Naja, bleibt zu hoffen, das die FX mehr wie die alten FX werden, als bei den ATIs äh ich mein AMDs der neue 96x0 R chip im Vergleich zu den alten R chips..


----------



## koe80 (31. Dezember 2010)

*AW: Nach 4 bis 5 Jahren wieder FX CPU´s `?*

namen mehr nicht.

schall und rauch.

das einzigste was zählt ist die leistung und der verbrauch.

und wenn das teil *gti* heist dann ist das halt so.


----------



## Sauerland (1. Januar 2011)

*AW: Nach 4 bis 5 Jahren wieder FX CPU´s `?*

Aber hallo Leute, wist ihr den noch, was der FX damals war.

Das war die super schnelle CPU mit freiem Multi, während alle anderen eine Sperre hatten und nur über den FSB übertaktet werden konnten. Der FX stand an der Spitze der Skala mit unverschämten Preis, ja Preis fast so gut wie Intel.

Was also wollt ihr heute mit so einer CPU.

Der 4/975 hat einen freien Multi, kann also einfach übertaktet werden und mal so nebenbei, weit höher als zu Zeiten des legendären FX.

Mit der 6/1100er gehts genauso.

Heute brauchen wir sowas bestimmt nicht mehr, ausgenommen Intel für seine Freaks mit genügend Kohle zum Benchen von 1.000,-€ CPUs bis sie abrauchen.

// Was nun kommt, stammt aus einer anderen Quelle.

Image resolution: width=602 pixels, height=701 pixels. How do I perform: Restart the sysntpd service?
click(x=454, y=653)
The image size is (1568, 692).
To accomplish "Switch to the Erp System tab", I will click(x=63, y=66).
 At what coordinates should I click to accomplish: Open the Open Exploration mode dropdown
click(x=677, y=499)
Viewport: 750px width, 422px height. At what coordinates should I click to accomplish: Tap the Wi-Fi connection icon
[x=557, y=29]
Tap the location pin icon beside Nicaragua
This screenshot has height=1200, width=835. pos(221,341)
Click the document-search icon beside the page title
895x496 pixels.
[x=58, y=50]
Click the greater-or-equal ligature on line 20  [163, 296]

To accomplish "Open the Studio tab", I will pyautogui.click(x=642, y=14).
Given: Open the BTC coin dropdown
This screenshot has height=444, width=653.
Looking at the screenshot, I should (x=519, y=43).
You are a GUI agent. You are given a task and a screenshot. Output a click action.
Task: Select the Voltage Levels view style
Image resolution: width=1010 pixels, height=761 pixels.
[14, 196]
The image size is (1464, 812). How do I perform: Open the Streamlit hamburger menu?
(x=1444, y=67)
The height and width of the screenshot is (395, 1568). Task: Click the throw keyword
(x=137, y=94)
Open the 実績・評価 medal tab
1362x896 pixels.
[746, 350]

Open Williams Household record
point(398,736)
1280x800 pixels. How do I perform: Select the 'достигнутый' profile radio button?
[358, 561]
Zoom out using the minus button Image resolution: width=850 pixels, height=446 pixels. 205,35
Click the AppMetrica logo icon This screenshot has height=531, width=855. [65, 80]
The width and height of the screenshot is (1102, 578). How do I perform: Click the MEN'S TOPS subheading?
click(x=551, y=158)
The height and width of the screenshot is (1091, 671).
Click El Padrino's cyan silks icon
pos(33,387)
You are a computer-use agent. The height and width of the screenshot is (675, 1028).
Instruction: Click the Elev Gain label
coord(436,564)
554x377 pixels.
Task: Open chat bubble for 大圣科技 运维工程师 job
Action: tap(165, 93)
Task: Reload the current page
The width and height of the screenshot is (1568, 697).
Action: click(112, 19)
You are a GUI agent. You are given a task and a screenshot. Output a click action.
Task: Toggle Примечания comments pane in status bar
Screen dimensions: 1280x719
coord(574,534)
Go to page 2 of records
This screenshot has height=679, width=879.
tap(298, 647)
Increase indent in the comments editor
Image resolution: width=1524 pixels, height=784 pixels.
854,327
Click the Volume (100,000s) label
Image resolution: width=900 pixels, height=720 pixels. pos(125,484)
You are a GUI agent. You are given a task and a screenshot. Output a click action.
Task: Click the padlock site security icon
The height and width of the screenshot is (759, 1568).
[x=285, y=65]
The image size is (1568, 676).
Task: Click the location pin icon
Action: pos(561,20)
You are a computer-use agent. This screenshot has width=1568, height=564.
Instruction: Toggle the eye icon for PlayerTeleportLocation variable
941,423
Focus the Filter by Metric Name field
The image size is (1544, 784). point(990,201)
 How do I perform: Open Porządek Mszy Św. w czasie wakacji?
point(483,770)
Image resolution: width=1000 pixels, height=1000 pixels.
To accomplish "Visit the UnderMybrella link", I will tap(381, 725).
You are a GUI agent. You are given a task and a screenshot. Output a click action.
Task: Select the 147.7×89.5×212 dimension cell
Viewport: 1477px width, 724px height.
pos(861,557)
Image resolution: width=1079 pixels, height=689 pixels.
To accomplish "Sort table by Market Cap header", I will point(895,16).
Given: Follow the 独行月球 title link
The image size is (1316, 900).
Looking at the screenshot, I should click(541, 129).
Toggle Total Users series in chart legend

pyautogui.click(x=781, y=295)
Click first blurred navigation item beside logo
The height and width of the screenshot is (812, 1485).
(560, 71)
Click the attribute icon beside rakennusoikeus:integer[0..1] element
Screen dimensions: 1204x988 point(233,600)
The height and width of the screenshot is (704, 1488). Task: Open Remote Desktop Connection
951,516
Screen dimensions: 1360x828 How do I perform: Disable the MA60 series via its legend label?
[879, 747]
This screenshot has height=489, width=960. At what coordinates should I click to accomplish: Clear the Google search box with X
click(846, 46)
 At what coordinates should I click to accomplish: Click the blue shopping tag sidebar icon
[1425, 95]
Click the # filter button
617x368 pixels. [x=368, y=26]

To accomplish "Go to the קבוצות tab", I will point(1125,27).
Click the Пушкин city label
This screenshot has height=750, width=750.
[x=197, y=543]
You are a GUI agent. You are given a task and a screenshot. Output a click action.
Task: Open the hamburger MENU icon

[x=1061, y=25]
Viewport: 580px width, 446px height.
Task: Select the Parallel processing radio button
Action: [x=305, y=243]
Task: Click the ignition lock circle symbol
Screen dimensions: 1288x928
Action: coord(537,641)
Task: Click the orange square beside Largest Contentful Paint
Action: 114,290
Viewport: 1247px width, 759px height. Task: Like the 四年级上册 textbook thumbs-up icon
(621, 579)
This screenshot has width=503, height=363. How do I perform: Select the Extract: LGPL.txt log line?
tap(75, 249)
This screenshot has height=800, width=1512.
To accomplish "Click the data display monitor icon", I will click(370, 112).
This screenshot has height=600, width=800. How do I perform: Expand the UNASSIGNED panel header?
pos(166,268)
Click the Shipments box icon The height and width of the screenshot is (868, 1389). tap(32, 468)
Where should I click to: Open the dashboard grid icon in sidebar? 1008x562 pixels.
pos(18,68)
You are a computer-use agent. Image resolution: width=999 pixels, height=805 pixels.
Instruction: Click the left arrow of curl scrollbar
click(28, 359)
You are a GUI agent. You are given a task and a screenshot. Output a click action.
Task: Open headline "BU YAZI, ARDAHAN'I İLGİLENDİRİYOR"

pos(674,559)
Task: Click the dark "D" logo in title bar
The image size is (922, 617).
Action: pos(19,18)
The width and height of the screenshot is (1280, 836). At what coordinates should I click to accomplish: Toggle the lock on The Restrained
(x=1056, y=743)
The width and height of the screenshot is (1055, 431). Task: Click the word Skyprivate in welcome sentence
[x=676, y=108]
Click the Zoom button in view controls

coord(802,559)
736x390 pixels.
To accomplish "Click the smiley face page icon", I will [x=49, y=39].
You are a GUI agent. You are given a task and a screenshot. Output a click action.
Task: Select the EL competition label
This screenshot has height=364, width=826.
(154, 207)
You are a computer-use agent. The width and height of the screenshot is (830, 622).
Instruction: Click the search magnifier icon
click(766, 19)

Nicht für ungut und jedem sein Hobby, aber mir sind ehrlich gesagt selbst die 300,-€ - 500,-€ mancher CPU schon zuviel Geld um damit nichts anderes als Benchmarks mit allen möglichen Tricks (Stickstoff, Helium, Trockeneis etc.) zu veranstalten und dabei die CPU zu riskieren.

Ein gutes neues Jahr wünsch ich allen hier


----------



## Autokiller677 (1. Januar 2011)

*AW: Nach 4 bis 5 Jahren wieder FX CPU´s `?*



koe80 schrieb:


> namen mehr nicht.
> 
> schall und rauch.
> 
> ...



Genau so siehts aus. Wie das Ding nun heißt, ist egal, davon kommen die legendären CPUs auch nicht wieder. 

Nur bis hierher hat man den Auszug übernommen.